What is being asked:
Copy out the records word for word, starting at the line that contains "Given: Click the rocket deploy sidebar icon" and ending at the last line of the records.

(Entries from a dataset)
--
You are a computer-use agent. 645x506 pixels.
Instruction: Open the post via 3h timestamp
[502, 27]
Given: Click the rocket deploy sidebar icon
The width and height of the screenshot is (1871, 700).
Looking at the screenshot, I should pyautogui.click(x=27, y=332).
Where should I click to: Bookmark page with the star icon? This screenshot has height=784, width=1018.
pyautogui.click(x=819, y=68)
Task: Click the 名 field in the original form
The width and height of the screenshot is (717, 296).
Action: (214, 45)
--
Answer to the problem:
Given: Click the rocket deploy sidebar icon
The width and height of the screenshot is (1871, 700).
Looking at the screenshot, I should pyautogui.click(x=27, y=332).
Where should I click to: Bookmark page with the star icon? This screenshot has height=784, width=1018.
pyautogui.click(x=819, y=68)
Task: Click the 名 field in the original form
The width and height of the screenshot is (717, 296).
Action: (214, 45)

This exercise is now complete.